What the task asks -> If a line of the records holds the word "will", copy it out.

Stored items ->
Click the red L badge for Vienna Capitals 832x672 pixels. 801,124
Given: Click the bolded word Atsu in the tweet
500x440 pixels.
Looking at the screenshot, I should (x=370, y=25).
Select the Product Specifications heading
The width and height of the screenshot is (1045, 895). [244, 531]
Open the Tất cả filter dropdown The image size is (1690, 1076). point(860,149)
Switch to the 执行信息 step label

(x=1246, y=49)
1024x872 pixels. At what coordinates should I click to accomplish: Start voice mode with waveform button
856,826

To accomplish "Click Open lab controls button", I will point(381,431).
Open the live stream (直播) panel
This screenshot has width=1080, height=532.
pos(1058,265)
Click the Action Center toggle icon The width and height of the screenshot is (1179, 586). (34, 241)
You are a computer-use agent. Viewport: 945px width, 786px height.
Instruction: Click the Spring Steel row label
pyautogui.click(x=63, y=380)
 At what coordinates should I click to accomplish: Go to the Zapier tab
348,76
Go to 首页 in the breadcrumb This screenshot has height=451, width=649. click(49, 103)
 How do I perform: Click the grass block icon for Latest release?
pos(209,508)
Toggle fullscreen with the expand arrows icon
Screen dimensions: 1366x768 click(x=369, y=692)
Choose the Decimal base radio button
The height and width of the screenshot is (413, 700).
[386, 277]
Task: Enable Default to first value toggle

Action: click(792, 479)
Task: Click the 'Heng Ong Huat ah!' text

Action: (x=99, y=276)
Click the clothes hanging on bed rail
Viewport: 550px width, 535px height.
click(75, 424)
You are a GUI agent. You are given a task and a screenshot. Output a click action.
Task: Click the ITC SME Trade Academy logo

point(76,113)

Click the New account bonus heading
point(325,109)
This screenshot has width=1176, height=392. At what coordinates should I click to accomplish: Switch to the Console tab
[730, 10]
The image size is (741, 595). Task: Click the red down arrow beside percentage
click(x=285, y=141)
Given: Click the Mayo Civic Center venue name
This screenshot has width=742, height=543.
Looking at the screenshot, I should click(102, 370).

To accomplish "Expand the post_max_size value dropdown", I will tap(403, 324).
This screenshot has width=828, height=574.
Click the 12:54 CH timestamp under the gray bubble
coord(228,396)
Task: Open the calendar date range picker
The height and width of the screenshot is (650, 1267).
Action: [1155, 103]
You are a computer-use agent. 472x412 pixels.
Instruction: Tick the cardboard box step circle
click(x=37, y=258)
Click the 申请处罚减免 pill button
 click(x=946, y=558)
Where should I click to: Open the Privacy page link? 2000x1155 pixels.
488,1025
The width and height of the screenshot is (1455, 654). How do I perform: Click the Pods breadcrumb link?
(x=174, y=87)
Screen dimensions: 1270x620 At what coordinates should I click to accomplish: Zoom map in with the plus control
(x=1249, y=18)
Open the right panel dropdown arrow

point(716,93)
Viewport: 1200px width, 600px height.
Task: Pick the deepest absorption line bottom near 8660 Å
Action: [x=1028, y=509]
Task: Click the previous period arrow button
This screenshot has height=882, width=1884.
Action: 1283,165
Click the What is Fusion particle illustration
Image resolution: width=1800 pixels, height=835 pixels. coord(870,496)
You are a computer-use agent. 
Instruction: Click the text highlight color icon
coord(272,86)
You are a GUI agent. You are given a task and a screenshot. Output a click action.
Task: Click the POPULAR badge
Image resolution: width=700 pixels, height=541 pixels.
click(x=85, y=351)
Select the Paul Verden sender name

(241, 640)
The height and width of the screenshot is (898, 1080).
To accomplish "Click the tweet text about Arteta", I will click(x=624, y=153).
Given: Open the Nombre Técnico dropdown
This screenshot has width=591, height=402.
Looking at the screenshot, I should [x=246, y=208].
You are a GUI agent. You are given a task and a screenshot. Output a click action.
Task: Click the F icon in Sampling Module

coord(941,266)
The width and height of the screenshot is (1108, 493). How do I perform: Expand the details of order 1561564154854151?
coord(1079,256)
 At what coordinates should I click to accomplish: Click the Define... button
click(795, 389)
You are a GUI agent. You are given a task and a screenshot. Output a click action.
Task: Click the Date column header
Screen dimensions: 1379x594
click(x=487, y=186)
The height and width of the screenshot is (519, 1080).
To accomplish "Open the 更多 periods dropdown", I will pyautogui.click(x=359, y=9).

Result ->
To accomplish "Click Open lab controls button", I will point(381,431).
To accomplish "Expand the post_max_size value dropdown", I will tap(403, 324).
To accomplish "Click the tweet text about Arteta", I will click(x=624, y=153).
To accomplish "Open the 更多 periods dropdown", I will pyautogui.click(x=359, y=9).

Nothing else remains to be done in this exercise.